# Anyone ever use one of these Dremel adapters



## tripletap3 (Jan 23, 2013)

I saw it in my tool box and just throwing this out for discussion. I have had this for a few years now and although I don't use it often it has worked well for me when I have. I have used it for some light (ok very light) grinding on hardened pins and also used it to drill some small holes or pilot holes using the little dremel drill bits. I think I paid $12 for it but I am sure it is easy enough to make.


----------



## Syaminab (Jan 23, 2013)

tripletap3 said:


> I saw it in my tool box and just throwing this out for discussion. I have had this for a few years now and although I don't use it often it has worked well for me when I have. I have used it for some light (ok very light) grinding on hardened pins and also used it to drill some small holes or pilot holes using the little dremel drill bits. I think I paid $12 for it but I am sure it is easy enough to make.
> 
> View attachment 46033
> View attachment 46034


That is a Nice Dremel domore


----------



## bedwards (Jan 23, 2013)

I made one for my Roto-Zip, and while it works ok, you can cover everything up and the dust still gets everywhere :-(

bedwards


----------



## darkzero (Jan 23, 2013)

I have two of those exact ones from that seller. I was not happy with the start/end of the threading on one so I contact the seller for details & he sent me a better one free of charge. Very cool person to work with.

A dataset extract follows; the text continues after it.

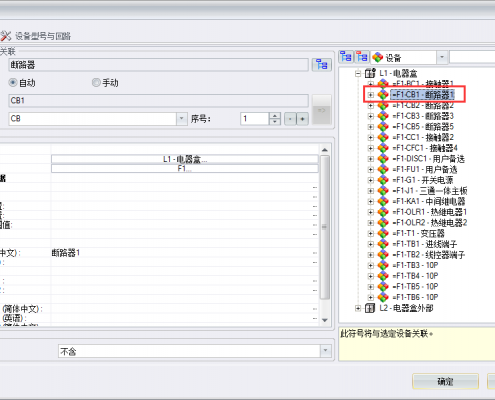The width and height of the screenshot is (495, 400).
Task: Click the device icon of =F1-T1 变压器
Action: click(383, 234)
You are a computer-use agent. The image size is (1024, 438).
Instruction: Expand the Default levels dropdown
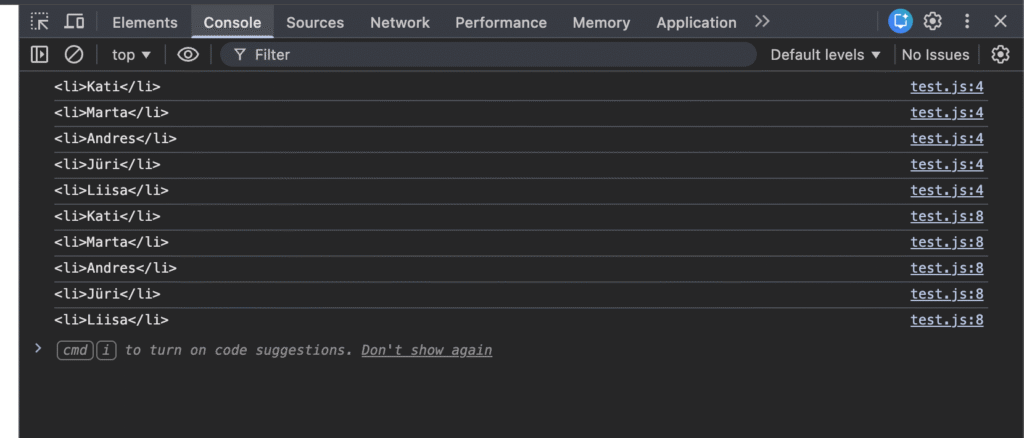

But anyway, I use one to mount vertical & the other to mount horizontal. I don't use it much cause it definitely has it's limitations but really that is the Dremel's fault. The small 1/8 shank size & plastic case really affects any rigidity it has which is not much. So yeah, very light duty use.

A better tool to use is a Proxxon which has a metal case & does have threads at the nose. You just need a adapter that clamps like the one LMS sells for mini lathes. But still they are 1/8" shank.

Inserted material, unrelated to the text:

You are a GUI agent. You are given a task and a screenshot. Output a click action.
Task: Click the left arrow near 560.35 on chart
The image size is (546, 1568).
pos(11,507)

I was thinking about getting one of those pencil type pnuematic ones & mount in a boring bar holder but I would rather have a die grinder that uses a 1/4" shank. Not common to find smaller sized ones & I stopped looking a while ago.









I've never actually tried to or saw a need to use a cut off wheel with it though. I've only done offset drilling 7 grinding with it.


----------



## tripletap3 (Jan 23, 2013)

Will, If I remember right they also had one that fit the hand piece of a Foredom tool. I would certainly think that would be sturdier. I have beenwanting one but don't have one yet. Oops did I say want? I mean need. </SPAN>


----------



## darkzero (Jan 23, 2013)

I would think so too. I also would love to have a Foredom!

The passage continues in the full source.